Bathtub Tile Surround

Between the emphasis tiles and the corner tiles, fill in the upper course of the field tile on the retaining wall. You won’t trim the outfield tiles to fit if you’ve planned ahead of time. Take tiles from the first row of area tiles if you need to cut them to get the right wall height.

You’ll be able to make modest modifications at the margins instead of starting at one border and make changes for a somewhat out-of-square vertical by working from a precise vertical and horizontal general guide. For a similar finish, make absolutely sure all the tiles are uniform by pushing down any elevated corners or sides before the cement sets.

Creating a barrier around your Bath

It’s a good idea to cover the gap around the bath with silicone sealant before installing the final row of tiles.
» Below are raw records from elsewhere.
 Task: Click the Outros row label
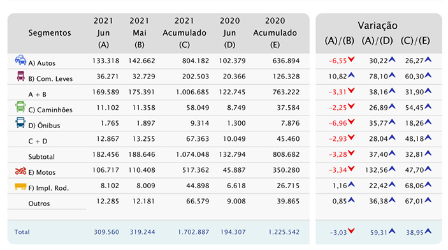click(x=39, y=203)
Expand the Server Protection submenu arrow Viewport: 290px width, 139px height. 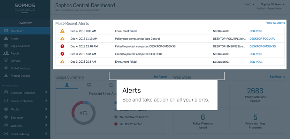(x=46, y=101)
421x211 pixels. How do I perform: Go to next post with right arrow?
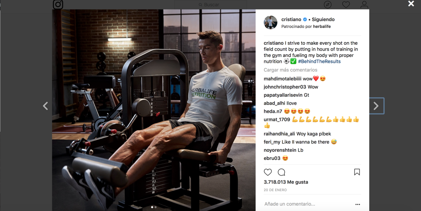376,106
Use a pipe gun and sealant with an applicator nozzle cut to a proper thickness to fill the gap and secure a positive barrier while the glue on your floor tiles dries.

If you fill the bathtub with water first, you may find that you achieve a better seal, allowing for any bending. You can begin cutting and fitting the backside tiles once the main tiles have been installed. If the gap is slightly unequal, this will allow you to modify the tiles. Install the tiles around the bath and use silicone to seal the bottom side.

If you’re using metal or plastic border strips to execute the job, apply glue to the strip before placing the last row of tiles, then slide the walk back onto the tiles and press firmly attached.

Grout should be Applied

Install curved countersink tile around the margins of each end wall to complete the look. Allow the mastic to cure for at least one night. 

Bathtub Tile Surround

Fill a bucket halfway with strengthened unsanded tile grout. To make a mayonnaise-like texture, add just enough water or latex ingredients (which reinforces grout). 

Distribute grout crosswise across the tiled surface with a rubber trowel, pressing it deep into every junction. In this fashion, apply mortar to all three walls. Allow 15 to 20 minutes for the grout to set before wiping the tiles with a wide moist sponge placed flat against the wall. Wash the towel in clean water on a regular basis.

Remove any residual grout haze from the tiles the next day with a clean, dry towel. Lastly, fill the space between the bathtub and the first grade of tile with siliconized acrylic caulking that complements your grout color.

After 24 hours, use white vinegar to clean the area where the tile and tub meet, then apply tape to the tub’s edge and the tile’s face. Fill the space with clear silicone caulk, somewhat over pressurize it.